Minas projeta dívida de R$ 180 bilhões e garante entrega mínima de ativos ao Propag


Durante a prestação de contas realizada nesta segunda-feira (2/6), o secretário de Estado de Governo, Marcelo Aro, afirmou que a dívida de Minas Gerais pode atingir R$ 180 bilhões até dezembro. Segundo ele, o Estado pretende aderir ao Programa de Pleno Pagamento das Dívidas dos Estados (Propag), mas entregando apenas os ativos exigidos pelo programa federal.

“Precisamos entregar 20% do valor total da dívida em ativos. Isso significa R$ 36 bilhões. Não temos esse valor em caixa, então nos resta entregar ativos”, explicou Aro, reforçando que nem todos os bens listados serão utilizados, apenas o necessário para alcançar o valor estipulado.

Lista inclui Codemig, Cemig, Copasa e 343 imóveis

Entre os ativos autorizados para possível federalização estão:

  • Codemig
  • Codemge
  • Cemig
  • Copasa
  • UEMG
  • 343 imóveis, incluindo Cidade Administrativa, Hospital Risoleta Neves, Palácio das Artes e unidades da UEMG e Unimontes.

A avaliação de mercado desses ativos será determinante. “Se a Codemig for avaliada em R$ 35 bilhões, ótimo.
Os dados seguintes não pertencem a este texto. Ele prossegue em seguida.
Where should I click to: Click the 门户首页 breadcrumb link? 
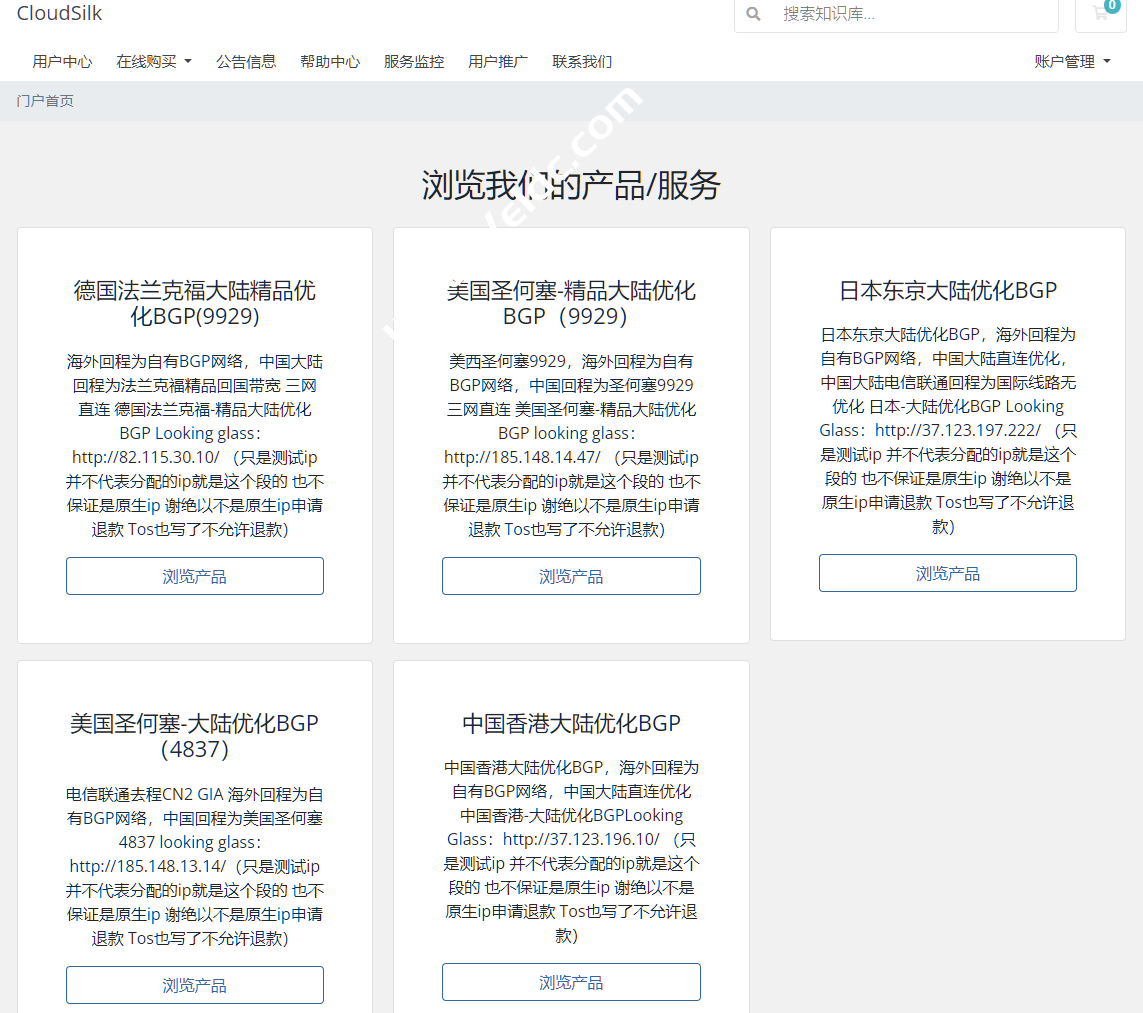coord(47,100)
Se for R$ 23 bilhões, precisaremos buscar mais R$ 13 bilhões — o que não é simples”, alertou o secretário.

Seleção dos bens é provisória

A lista enviada à Assembleia Legislativa de Minas Gerais (ALMG) é “preliminar, provisória e dinâmica”, segundo Aro. A seleção levou em conta:

  • Valor estimado acima de R$ 5 milhões;
  • Área superior a 10 hectares;
  • Uso finalístico (prioridade para imóveis desocupados);
  • Possibilidade de regularização documental.

A federalização dos ativos depende da aceitação da União e será negociada em etapas, com envolvimento direto da ALMG.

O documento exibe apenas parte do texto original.